Effects of subanesthetic dose of ketamine on motor and cognitive outcomes of harmaline-induced essential tremor model: a focus on Lingo-1 and inflammatory pathways.

INTRODUCTION

Essential tremor (ET) is a common neurodegenerative disorder characterized by action tremors and various non-motor symptoms. This study investigated the potential therapeutic effects of ketamine, an NMDA receptor antagonist with known GABA modulatory and anti-inflammatory properties, in a harmaline-induced model of ET in mice. We also evaluated the changes in expression of inflammatory interleukin 6 (IL-6) as well as Leucine rich repeat and Immunoglobin-like domain-containing protein 1 (Lingo-1), a prominent gene involved in the pathogenesis of ET.

METHODS

Male Swiss Webster mice were divided into four groups: control, harmaline (10 mg/kg), ketamine (8 mg/kg), and harmaline + ketamine.

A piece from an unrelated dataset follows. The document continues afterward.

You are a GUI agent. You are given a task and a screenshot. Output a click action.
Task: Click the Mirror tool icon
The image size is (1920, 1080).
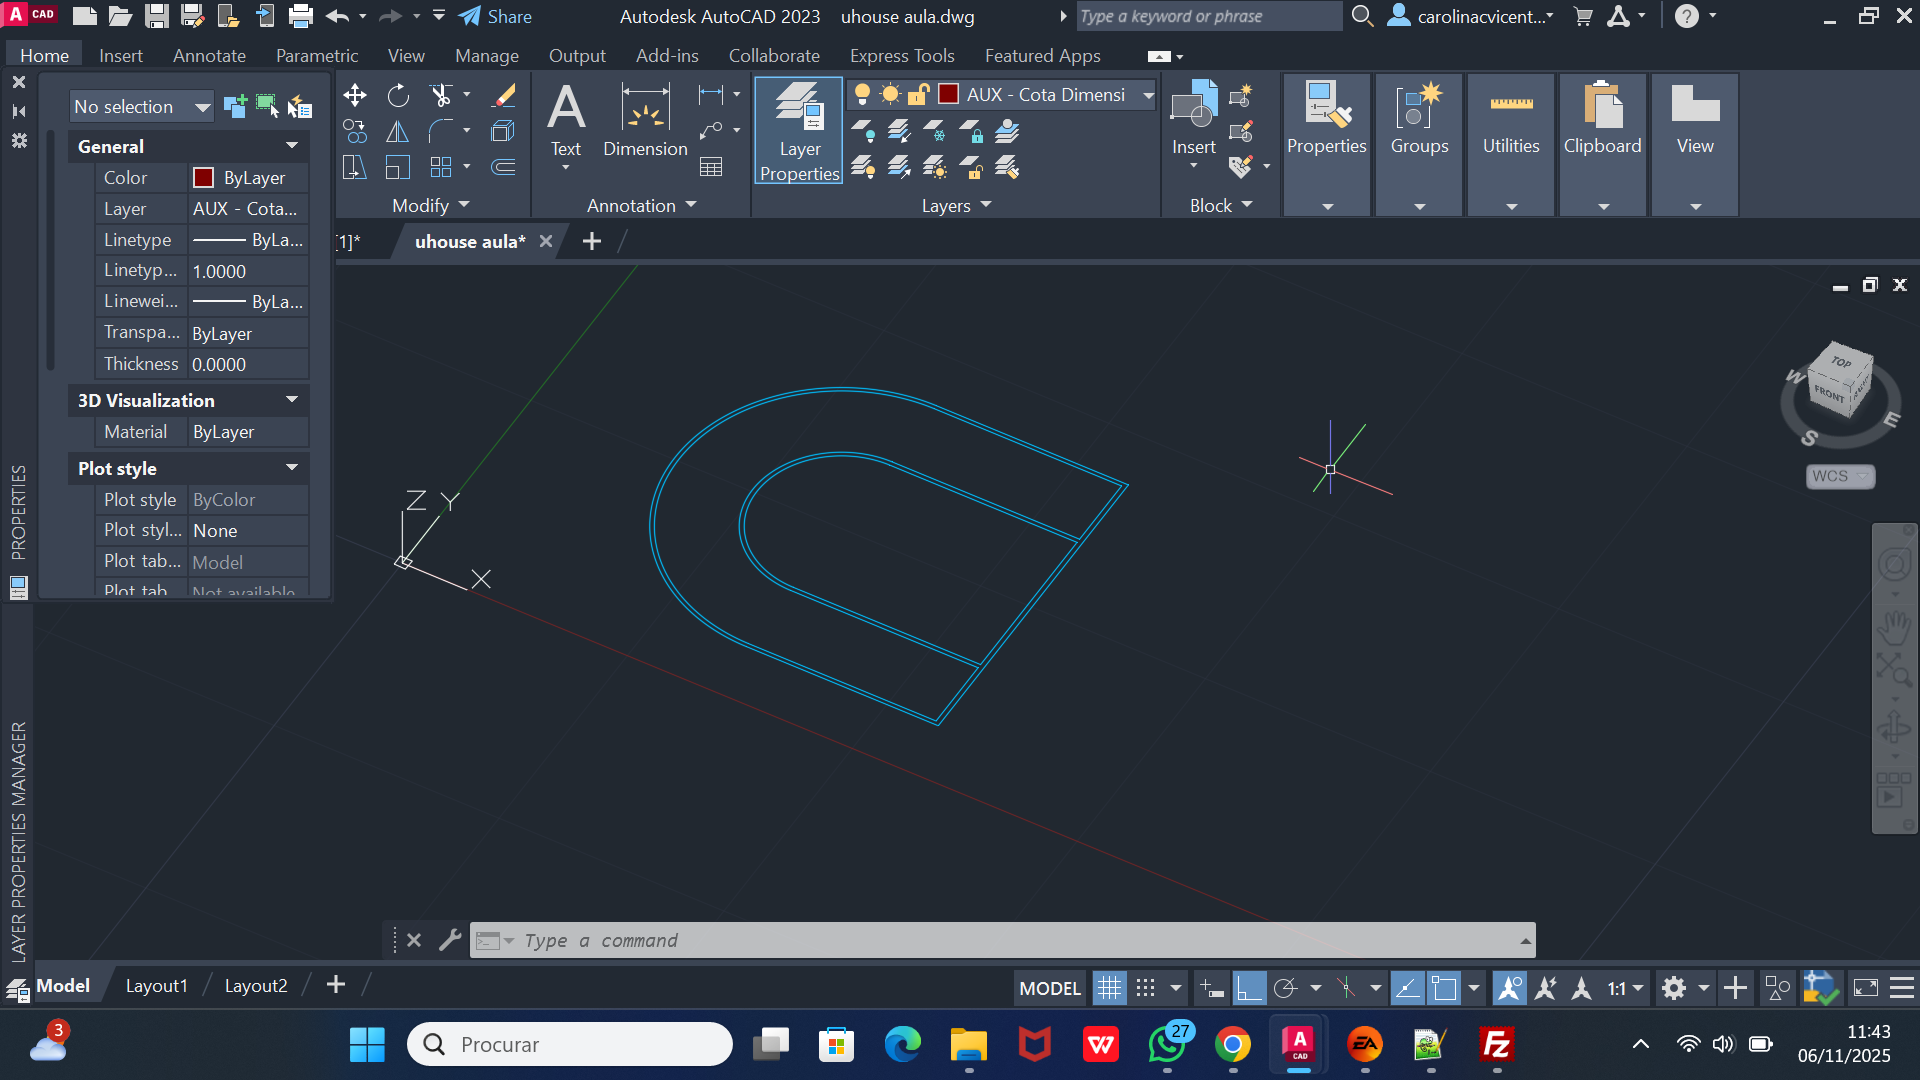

Tremor severity, muscle strength, locomotor activity, anxiety-like behavior, and passive avoidance learning were assessed. Cerebellar expression of Lingo-1 and IL-6 was analyzed using real-time PCR.

RESULTS

Ketamine did not significantly reduce harmaline-induced tremors but improved muscle strength deficits in the wire grip test. In the open field test, ketamine normalized some harmaline-induced changes in locomotor activity and grooming behavior. No significant differences were observed in passive avoidance learning across groups. At the molecular level, ketamine did not mitigate the harmaline-induced increase in IL-6 expression, and Lingo-1 expression was not significantly altered by either harmaline or ketamine treatment.

CONCLUSION

Our findings suggest that ketamine has limited efficacy in the harmaline ET model, showing some improvements in motor function and anxiety-like behavior but failing to address core tremor symptoms or modulate inflammatory and Lingo-1 pathways. These results highlight the complex nature of ET pathophysiology and the need for further research into targeted therapeutic approaches.